*QUOTED TEXT*:
○ ○ ○ ○

Extract XML from the OS X dictionaries.

Joshua Olson

Last update: Dec 11, 2022

Related tags

General Utilities apple-peeler

Overview

Before You Start

Apple-peeler was written using python 3.9 (but it should be trivial to support earlier versions of python 3.5+).

Installation

pip install apple-peeler

Dependencies

BeautifulSoup 4, lxml, and click

Usage

Apple likes to move around the dictionaries location from macOS version to macOS version. So if the dictionaries are no longer at the path below you can tell apple-peeler where to look by exporting DICT_BASE in your environment or using the --base option below.

export DICT_BASE="/System/Library/AssetsV2/com_apple_MobileAsset_DictionaryServices_dictionaryOSX/"

After that, useage is straightforward.

Usage: apple-peeler [OPTIONS]

Extract XML from Apple Dictionary files.

Options:
--base DIRECTORY                The root directory of the OS X dictionaries.
                                (Default: /System/Library/AssetsV2/com_apple
                                _MobileAsset_DictionaryServices_dictionaryOS
                                X/) [Env var DICT_BASE]
--out DIRECTORY                 The path to place extracted XML files.
-d, --dictionary [
    all|Arabic - English|Danish|Duden Dictionary Data Set I|Dutch|
    Dutch - English|French|French - English|French - German|German - English|
    Hebrew|Hindi|Hindi - English|Indonesian - English|Italian|
    Italian - English|Korean|Korean - English|New Oxford American Dictionary|
    Norwegian|Oxford American Writer's Thesaurus|
    Oxford Dictionary of English|Oxford Thesaurus of English|
    Polish - English|Portuguese|Portuguese - English|Russian|
    Russian - English|Sanseido Super Daijirin|
    Sanseido The WISDOM English-Japanese Japanese-English Dictionary|
    Simplified Chinese - English|Simplified Chinese - Japanese|Spanish|
    Spanish - English|Swedish|Thai|Thai - English|
    The Standard Dictionary of Contemporary Chinese|Traditional Chinese|
    Traditional Chinese - English|Turkish|Vietnamese - English]
                                The dictionary to extract or 'all'.
                                (Default: all) [Accepts multiple]
--format-xml / --no-format-xml  Format the XML files using BeautifulSoup.
                                (Default: False)
--debug                         Output debug information to STDERR.
                                (Default: False)
--help                          Show this message and exit.

○ ○ ○ ○

*RAW RECORDS*:
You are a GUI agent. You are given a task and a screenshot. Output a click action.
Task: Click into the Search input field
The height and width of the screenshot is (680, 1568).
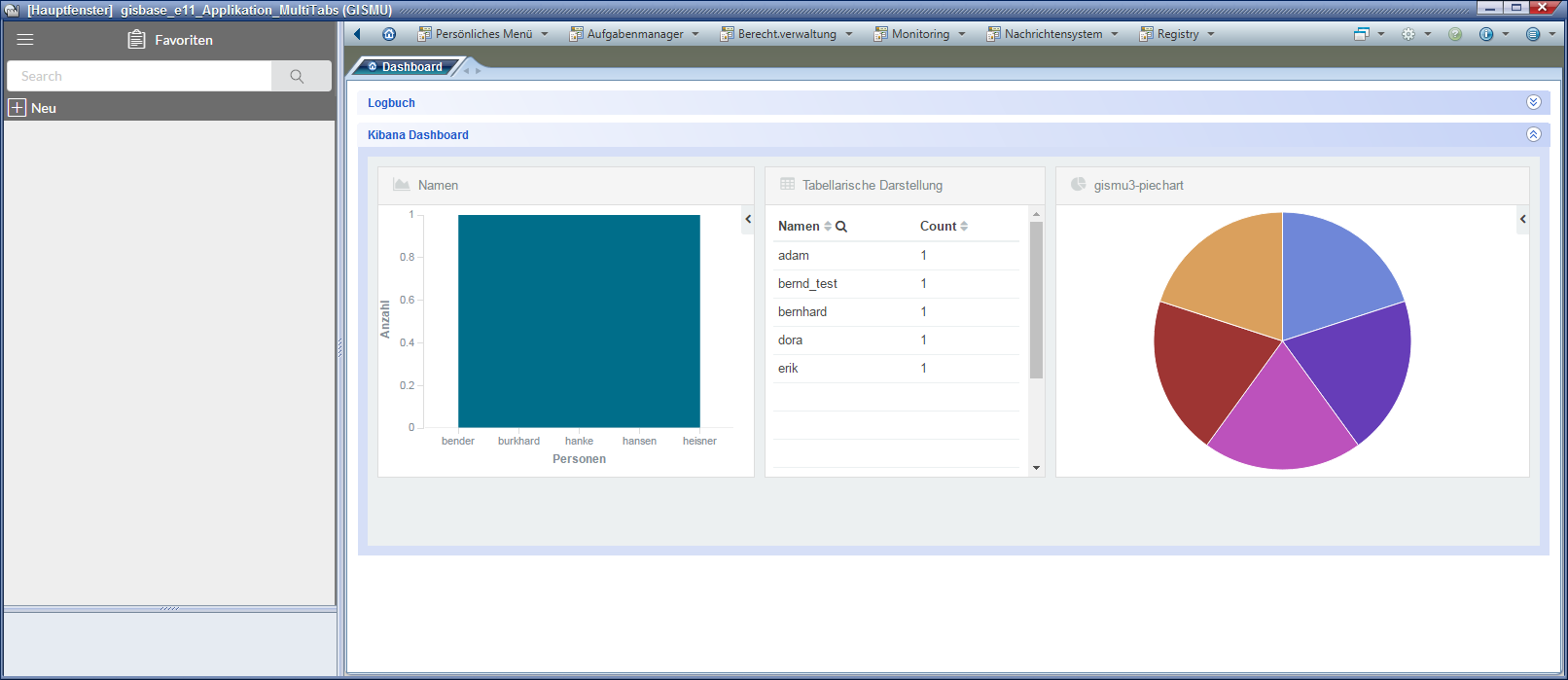(x=139, y=76)
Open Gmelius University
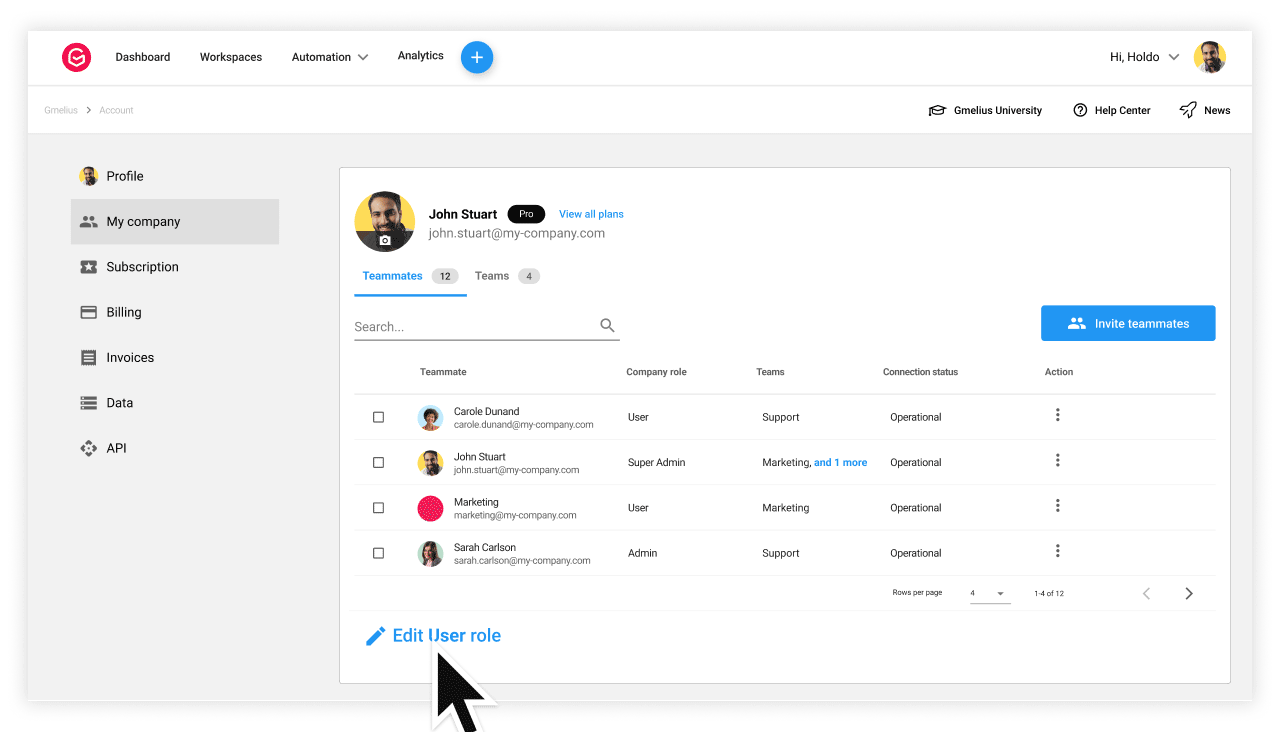Image resolution: width=1280 pixels, height=732 pixels. pyautogui.click(x=985, y=110)
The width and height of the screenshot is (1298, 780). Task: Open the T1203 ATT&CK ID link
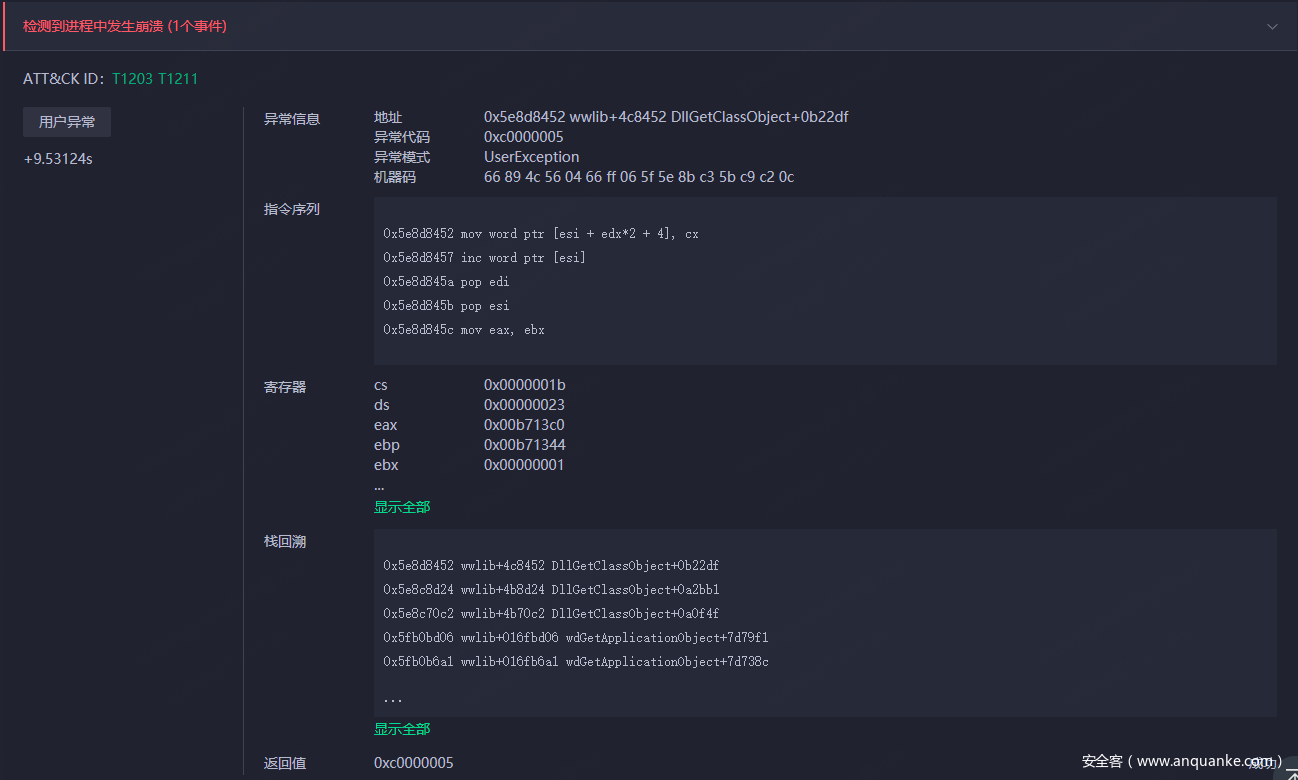pos(132,78)
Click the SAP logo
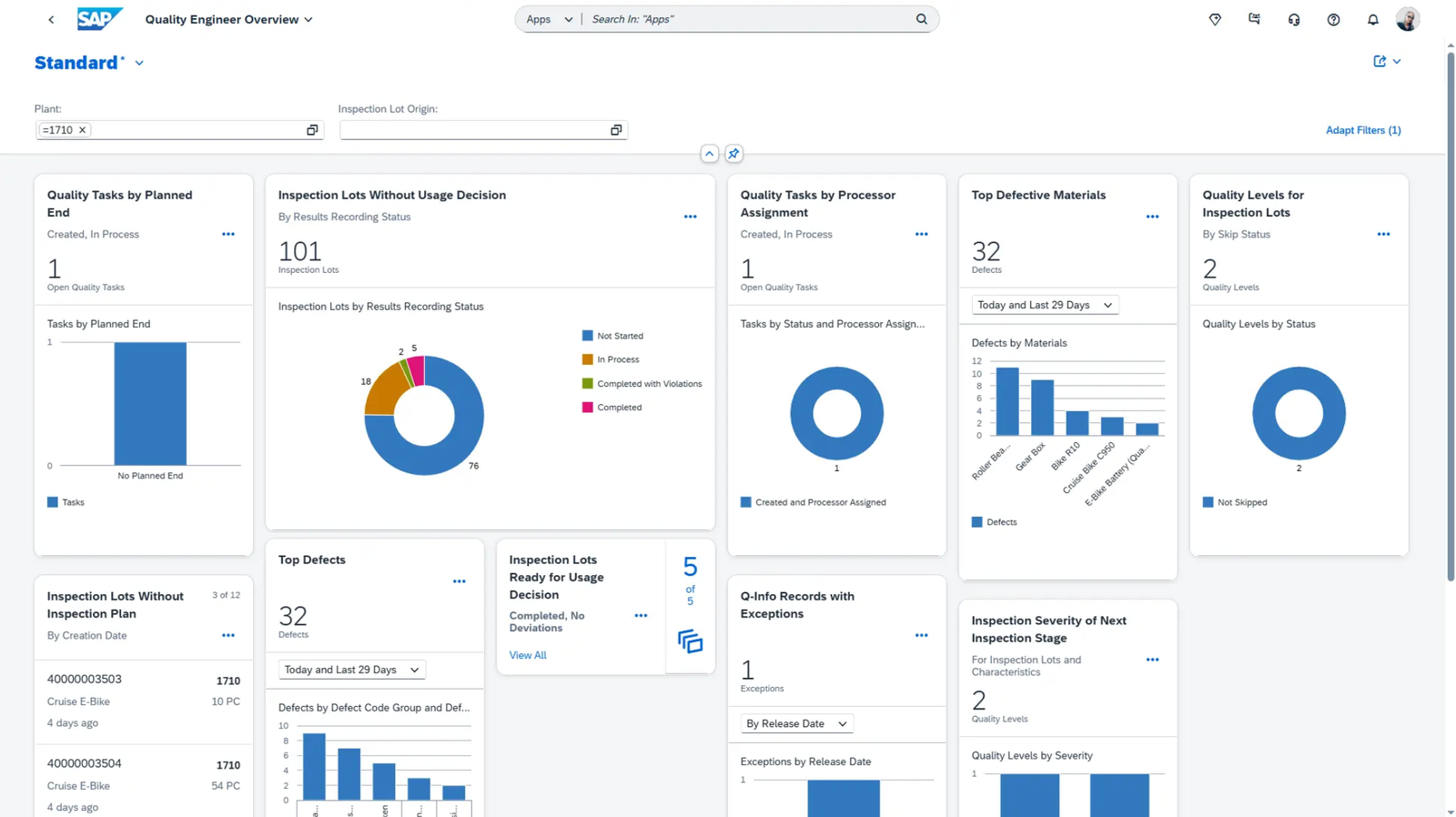1456x817 pixels. 98,19
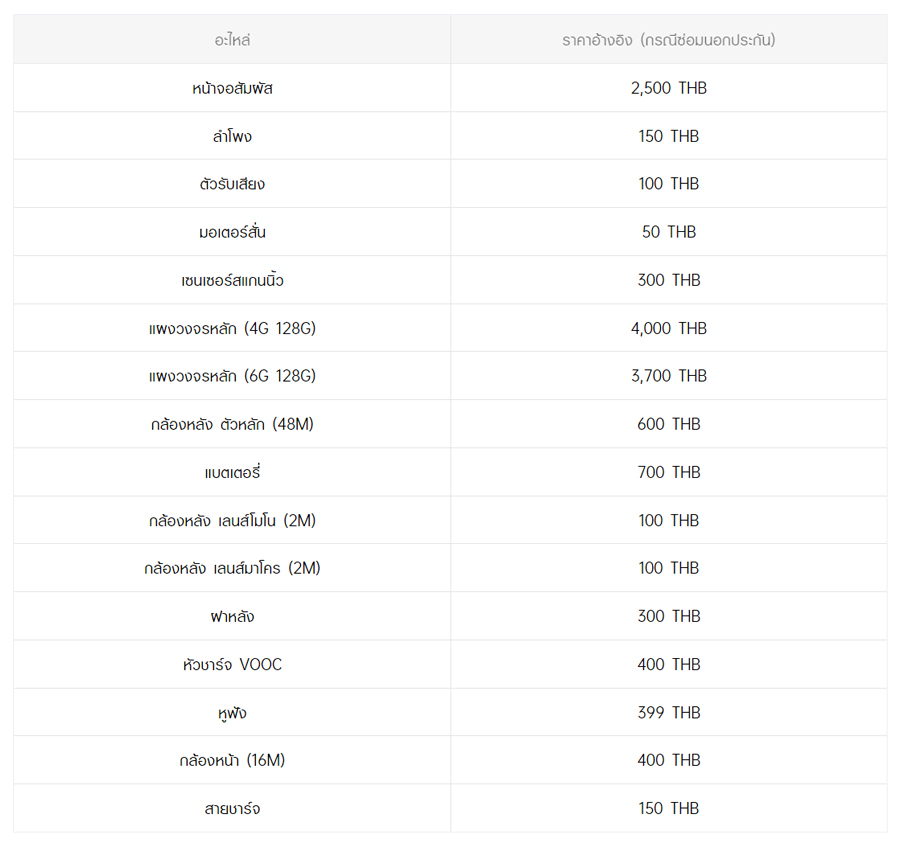Viewport: 900px width, 845px height.
Task: Select the ฝาหลัง part cell
Action: pyautogui.click(x=232, y=616)
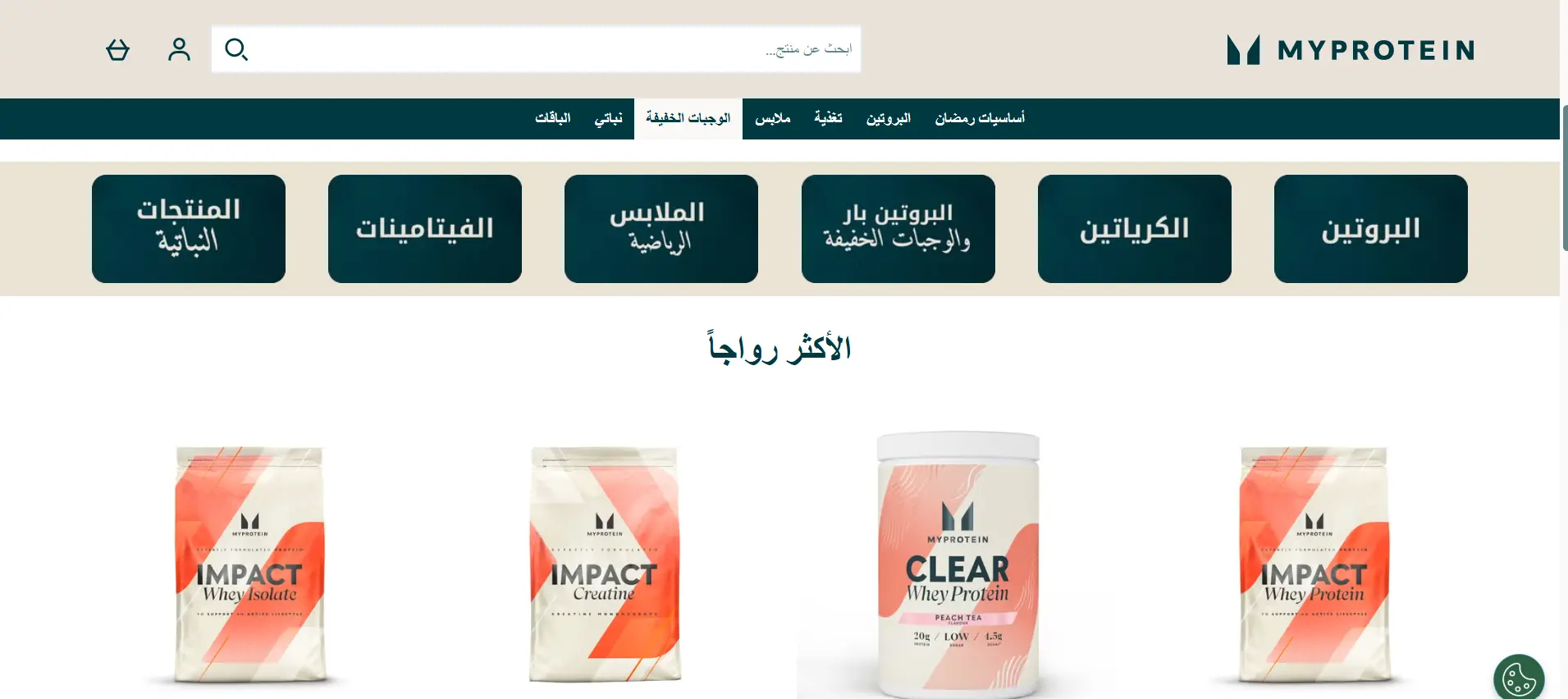Viewport: 1568px width, 699px height.
Task: Open the Impact Whey Isolate product image
Action: [249, 564]
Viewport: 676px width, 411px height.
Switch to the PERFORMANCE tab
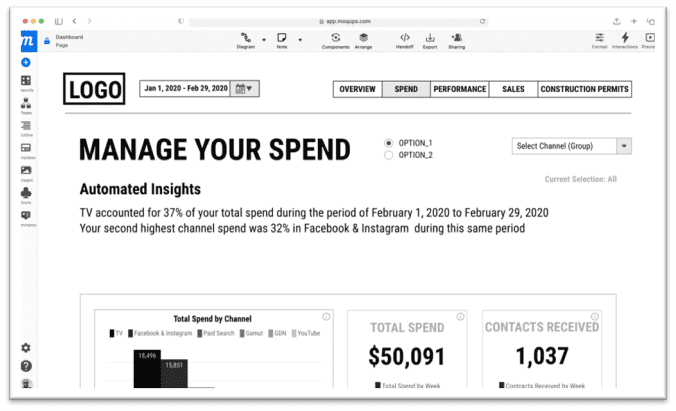click(459, 89)
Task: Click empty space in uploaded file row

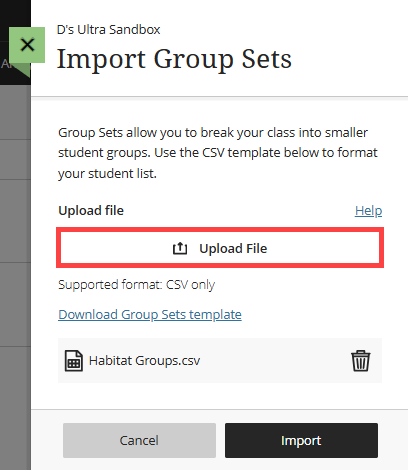Action: (x=273, y=361)
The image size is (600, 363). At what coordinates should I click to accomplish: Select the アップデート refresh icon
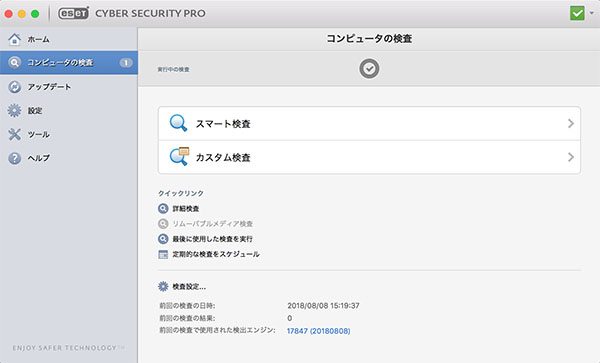coord(15,87)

○ ○ ○ ○

*DIRECTIONS*: Write the next part of the apple-peeler documentation above, starting right after the help text for its options.

*WRITTEN REPLY*:
Introduction

I need a ton of dictionary data for prototyping my learning a language tool, Parsnip, and licensing 40 dictionaries seems too expensive for a bootstrapper prototyping / working on an MVP (I look forward to the day this is no longer true). [Note: I am not planning to redistribute or otherwise use the data in an unlicensed manner.]

Parsnip uses Natural Language Processing and Dictionaries to decouple the word <-> sentence tug-of-war that's existed as long as flashcards have been used for language learning. I.e., should I make a word (concept) or a sentence (example) flashcard?

I care about what words I know for tracking purposes, but I want those words in context when I'm practicing. So the learning system breaks down sentences into lemmas (or dictionary form of a word) and a database of example sentences that the words appear in. This resolves the conceptual tug-of-war for flashcards.

But by removing reference data from the flashcards themselves, I need to integrate reference material directly into Parsnip's UI. JMDict is a great open source project for this, but that only covers a single language. So, I've been keeping my eyes open for people working on extracting the data from Apple's bundled dictionaries.

This has been a community effort that's spanned several years. My contribution is to collect the results, clear up some details about the file format, and package it into a general command-line tool.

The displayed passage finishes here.